**SUPPLIED DATA:**
··········
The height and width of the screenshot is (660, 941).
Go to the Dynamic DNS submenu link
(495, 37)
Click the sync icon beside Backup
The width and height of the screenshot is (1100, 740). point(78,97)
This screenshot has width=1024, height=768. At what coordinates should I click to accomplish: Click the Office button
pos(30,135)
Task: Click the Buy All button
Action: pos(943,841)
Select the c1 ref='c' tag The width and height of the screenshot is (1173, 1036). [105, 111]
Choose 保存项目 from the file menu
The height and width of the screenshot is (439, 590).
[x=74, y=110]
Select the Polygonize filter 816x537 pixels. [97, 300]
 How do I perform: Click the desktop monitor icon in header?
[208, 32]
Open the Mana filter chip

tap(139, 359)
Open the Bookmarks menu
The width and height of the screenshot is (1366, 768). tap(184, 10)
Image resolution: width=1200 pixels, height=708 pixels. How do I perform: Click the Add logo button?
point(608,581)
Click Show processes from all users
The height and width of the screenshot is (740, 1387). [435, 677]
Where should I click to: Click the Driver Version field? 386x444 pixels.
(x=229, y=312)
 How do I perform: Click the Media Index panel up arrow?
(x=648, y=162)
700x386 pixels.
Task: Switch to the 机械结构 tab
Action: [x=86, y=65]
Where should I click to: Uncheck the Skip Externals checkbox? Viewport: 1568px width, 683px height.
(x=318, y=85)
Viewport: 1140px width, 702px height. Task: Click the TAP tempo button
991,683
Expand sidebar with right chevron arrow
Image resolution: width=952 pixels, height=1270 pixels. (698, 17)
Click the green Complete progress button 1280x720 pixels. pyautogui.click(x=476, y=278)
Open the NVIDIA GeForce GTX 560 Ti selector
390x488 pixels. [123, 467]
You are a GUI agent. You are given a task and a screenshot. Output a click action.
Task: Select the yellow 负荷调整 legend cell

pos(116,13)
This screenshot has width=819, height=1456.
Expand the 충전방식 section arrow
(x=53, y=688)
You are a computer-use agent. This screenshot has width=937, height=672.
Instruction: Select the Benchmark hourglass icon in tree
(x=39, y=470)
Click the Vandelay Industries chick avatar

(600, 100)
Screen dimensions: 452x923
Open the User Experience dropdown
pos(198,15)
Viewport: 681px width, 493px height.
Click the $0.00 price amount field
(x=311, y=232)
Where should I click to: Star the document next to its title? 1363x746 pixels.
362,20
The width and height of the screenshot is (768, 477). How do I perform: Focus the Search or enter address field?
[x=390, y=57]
··········
Scan the listing above for the line that has "Task: Select the yellow 负荷调整 legend cell", then copy exactly from that line through the line that has "You are a computer-use".

**SOLUTION TO THE PROBLEM:**
Task: Select the yellow 负荷调整 legend cell

pos(116,13)
This screenshot has width=819, height=1456.
Expand the 충전방식 section arrow
(x=53, y=688)
You are a computer-use agent. This screenshot has width=937, height=672.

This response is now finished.